═════ RECORDS SHOWN

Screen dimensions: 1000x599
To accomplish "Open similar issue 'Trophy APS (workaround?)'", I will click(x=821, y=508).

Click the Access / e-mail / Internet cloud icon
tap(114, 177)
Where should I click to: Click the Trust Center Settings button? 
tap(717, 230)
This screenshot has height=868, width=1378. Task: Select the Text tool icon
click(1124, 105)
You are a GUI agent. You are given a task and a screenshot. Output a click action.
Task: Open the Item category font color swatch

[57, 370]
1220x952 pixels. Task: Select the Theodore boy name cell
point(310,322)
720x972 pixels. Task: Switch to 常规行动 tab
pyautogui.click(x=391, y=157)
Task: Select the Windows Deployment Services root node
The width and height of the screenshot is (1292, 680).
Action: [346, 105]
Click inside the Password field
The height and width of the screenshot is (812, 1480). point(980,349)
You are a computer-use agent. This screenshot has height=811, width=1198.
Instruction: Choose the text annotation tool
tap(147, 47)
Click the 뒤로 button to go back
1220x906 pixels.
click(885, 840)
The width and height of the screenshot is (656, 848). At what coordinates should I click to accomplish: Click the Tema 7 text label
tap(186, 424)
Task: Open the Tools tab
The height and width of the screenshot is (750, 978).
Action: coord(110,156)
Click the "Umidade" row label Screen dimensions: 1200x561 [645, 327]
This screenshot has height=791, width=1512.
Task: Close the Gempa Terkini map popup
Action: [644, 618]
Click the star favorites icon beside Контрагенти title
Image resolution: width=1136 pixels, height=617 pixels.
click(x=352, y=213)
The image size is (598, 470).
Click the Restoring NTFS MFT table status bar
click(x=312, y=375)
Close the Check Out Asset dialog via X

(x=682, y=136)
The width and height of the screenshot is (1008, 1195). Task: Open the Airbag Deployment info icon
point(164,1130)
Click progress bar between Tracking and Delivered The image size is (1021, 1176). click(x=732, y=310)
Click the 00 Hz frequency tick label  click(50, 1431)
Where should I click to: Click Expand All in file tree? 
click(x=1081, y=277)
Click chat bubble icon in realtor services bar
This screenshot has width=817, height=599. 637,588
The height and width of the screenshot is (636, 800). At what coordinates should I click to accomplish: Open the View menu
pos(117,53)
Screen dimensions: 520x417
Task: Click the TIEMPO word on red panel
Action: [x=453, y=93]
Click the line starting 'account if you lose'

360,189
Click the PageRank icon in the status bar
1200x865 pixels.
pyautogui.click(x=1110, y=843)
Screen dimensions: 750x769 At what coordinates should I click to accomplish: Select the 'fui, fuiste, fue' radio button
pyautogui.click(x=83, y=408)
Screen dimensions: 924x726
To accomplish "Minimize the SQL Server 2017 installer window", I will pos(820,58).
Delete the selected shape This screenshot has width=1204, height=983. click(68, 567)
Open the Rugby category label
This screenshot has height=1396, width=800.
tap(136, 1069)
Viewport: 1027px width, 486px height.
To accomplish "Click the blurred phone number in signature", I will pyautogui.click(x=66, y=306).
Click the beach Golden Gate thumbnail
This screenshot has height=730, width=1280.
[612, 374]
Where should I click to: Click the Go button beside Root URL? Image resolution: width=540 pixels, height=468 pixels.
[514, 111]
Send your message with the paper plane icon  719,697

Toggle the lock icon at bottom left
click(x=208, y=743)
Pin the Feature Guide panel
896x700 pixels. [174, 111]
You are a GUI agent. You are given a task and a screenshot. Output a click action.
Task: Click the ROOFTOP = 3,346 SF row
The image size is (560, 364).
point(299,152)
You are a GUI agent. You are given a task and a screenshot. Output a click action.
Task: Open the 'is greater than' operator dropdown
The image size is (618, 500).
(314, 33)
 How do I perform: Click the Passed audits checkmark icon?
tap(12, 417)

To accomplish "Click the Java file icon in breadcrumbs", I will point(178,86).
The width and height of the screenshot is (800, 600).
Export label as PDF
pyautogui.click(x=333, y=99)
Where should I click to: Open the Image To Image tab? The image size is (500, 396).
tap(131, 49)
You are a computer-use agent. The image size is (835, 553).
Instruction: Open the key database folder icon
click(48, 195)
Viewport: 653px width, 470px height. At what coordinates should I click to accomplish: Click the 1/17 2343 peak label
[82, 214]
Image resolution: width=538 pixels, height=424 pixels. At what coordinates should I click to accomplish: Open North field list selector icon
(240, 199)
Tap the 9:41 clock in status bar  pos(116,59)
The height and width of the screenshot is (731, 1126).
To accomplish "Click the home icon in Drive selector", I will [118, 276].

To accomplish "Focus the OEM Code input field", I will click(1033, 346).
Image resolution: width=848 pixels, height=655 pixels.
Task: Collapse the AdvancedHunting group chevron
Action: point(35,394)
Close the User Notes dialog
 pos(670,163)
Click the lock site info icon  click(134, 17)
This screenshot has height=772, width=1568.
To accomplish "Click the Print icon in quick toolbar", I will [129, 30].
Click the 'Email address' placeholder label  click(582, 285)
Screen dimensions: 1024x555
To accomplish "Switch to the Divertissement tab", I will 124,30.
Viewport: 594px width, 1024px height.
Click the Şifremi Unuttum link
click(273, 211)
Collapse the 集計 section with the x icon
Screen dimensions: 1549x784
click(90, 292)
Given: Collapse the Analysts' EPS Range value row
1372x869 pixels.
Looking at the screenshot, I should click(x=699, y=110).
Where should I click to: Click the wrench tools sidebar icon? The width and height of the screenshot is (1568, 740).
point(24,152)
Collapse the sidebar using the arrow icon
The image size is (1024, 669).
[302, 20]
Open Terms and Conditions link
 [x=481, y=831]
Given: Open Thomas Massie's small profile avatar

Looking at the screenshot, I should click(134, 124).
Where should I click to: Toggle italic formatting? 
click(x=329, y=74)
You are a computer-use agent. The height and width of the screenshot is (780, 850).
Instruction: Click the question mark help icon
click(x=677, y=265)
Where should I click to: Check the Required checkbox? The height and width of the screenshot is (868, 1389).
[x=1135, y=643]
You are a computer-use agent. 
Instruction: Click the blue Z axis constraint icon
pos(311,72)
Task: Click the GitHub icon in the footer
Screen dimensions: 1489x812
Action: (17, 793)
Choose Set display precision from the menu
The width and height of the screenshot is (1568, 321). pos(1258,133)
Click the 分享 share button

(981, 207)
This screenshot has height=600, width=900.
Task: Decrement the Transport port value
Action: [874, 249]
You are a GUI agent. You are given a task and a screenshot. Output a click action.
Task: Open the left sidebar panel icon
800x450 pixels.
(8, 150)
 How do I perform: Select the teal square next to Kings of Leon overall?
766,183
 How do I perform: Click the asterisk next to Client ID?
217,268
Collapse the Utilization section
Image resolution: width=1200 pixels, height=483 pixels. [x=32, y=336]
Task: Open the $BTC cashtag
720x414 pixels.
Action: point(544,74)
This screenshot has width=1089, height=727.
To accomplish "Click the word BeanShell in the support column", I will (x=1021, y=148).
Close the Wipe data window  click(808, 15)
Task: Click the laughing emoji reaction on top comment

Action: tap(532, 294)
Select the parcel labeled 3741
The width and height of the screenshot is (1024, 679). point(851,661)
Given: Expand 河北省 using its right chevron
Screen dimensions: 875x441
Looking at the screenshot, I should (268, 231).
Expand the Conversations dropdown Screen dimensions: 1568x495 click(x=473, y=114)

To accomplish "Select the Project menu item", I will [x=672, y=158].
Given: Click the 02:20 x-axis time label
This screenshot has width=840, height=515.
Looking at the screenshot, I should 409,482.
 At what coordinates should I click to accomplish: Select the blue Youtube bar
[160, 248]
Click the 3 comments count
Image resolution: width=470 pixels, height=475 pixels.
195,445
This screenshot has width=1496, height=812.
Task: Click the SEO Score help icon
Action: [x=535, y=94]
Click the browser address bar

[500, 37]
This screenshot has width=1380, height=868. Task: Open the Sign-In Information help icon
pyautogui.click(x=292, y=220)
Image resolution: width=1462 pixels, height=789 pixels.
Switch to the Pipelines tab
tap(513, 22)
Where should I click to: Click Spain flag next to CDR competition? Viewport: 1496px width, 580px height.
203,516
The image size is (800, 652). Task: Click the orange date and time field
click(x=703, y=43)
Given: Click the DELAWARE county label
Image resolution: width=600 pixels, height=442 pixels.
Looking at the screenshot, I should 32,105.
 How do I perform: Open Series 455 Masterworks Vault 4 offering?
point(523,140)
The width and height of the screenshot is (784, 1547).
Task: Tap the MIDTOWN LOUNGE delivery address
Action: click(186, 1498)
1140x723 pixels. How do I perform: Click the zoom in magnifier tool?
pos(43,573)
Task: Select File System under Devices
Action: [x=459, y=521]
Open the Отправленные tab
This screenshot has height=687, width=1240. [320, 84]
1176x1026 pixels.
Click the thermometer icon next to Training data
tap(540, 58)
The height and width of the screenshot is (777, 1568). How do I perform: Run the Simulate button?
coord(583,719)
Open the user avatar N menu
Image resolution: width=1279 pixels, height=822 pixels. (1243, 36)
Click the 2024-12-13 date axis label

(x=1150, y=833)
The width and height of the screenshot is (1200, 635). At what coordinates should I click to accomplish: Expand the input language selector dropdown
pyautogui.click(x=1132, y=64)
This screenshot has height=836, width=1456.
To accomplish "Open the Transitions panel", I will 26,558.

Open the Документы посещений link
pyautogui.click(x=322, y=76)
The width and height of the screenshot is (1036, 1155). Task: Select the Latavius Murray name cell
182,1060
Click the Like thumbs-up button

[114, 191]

══════════

▸ **DESCRIPTION OF THE TASK**
From the records above, pull out each line that contains the string "selector" and copy it in full. Matching is case-sensitive.

▸ **REPLY TO THE EXERCISE**
Image resolution: width=538 pixels, height=424 pixels. At what coordinates should I click to accomplish: Open North field list selector icon
To accomplish "Click the home icon in Drive selector", I will [118, 276].
The width and height of the screenshot is (1200, 635). At what coordinates should I click to accomplish: Expand the input language selector dropdown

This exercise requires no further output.